Honda FCは、静岡県代表として6年連続で本戦への切符を勝ち取った。1回戦ではJ3の岐阜を相手に八戸 雄太、児玉 怜音の得点で2-0と勝利。Jクラブを撃破してコマを進めると、2回戦ではJ1横浜FMと相まみえた。GKの楠本 祐規がPKを沈めて先制し、幸先の良いスタートを切ったが、失点を喫して1-1で延長戦へ。延長前半に逆転される窮地に追い込まれながらも、岡﨑 優希が値千金の同点弾を奪取。最後はPK戦の末に勝利を飾り、華麗なジャイアントキリングを達成。このラウンドにコマを進めた。

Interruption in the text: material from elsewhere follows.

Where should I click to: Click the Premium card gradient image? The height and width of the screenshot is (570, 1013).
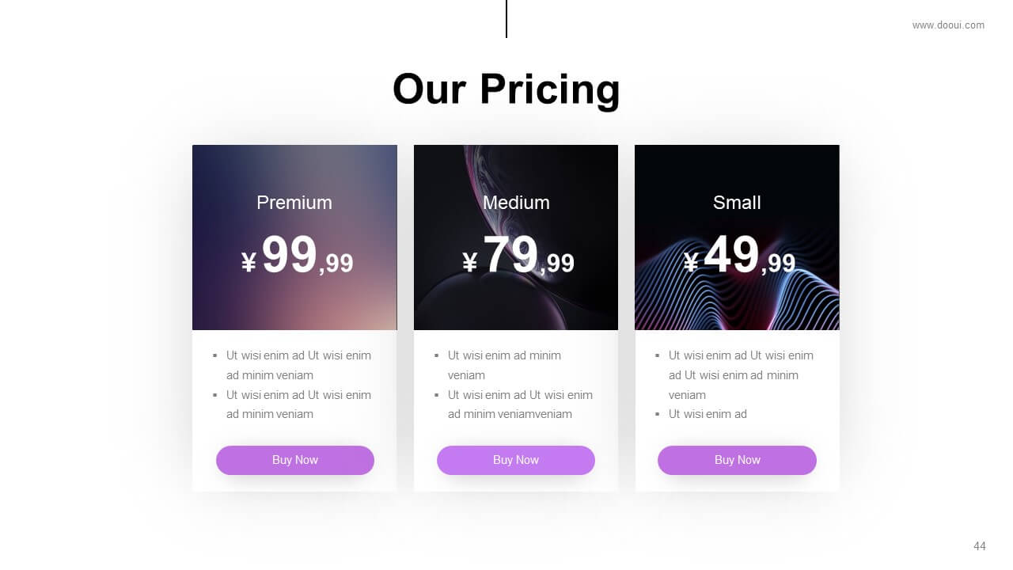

Honda FCは昨季まで指揮を務めていた井幡 博康氏が退任し、今季から安部 裕之監督が後任に座った。これまでどおりボール保持をベースに主導権を握る攻撃的なスタイルを引き継ぎ、選手同士のコンビネーションやパスワークを強調したアタッキングフットボールを展開。相手が格上でもスタイルを貫き、3試合連続でのJクラブ撃破を狙う。
対する磐田は、1回戦で秋田を撃破していた北海道十勝スカイアースと2回戦で激突。前半は相手のハイプレスに手を焼いたものの、後半に小川 航基が2ゴール、三木 直土が1ゴールと地力を見せて次のラウンドへ進出を決めた。
また、明治安田J2では首位に浮上。前半戦ラストマッチとなったJ2第21節では、新潟との上位対決を制して破竹のリーグ戦8連勝中と、チーム状況は最高潮だ。ただ、あくまで今年の目標はJ1復帰としているだけに、「普段出られない選手を十分に経験させて、11分の1で誰が入っても遜色ないサッカーができるようにやっていきたい」(鈴木 政一監督)と、2回戦同様に若手主体のメンバー編成にはなるだろう。
勝者となってラウンド16へコマを進めるのは果たしてどちらか。激しい一戦が期待される“天竜川決戦”は、18時30分にヤマハスタジアム(磐田)で幕を開ける。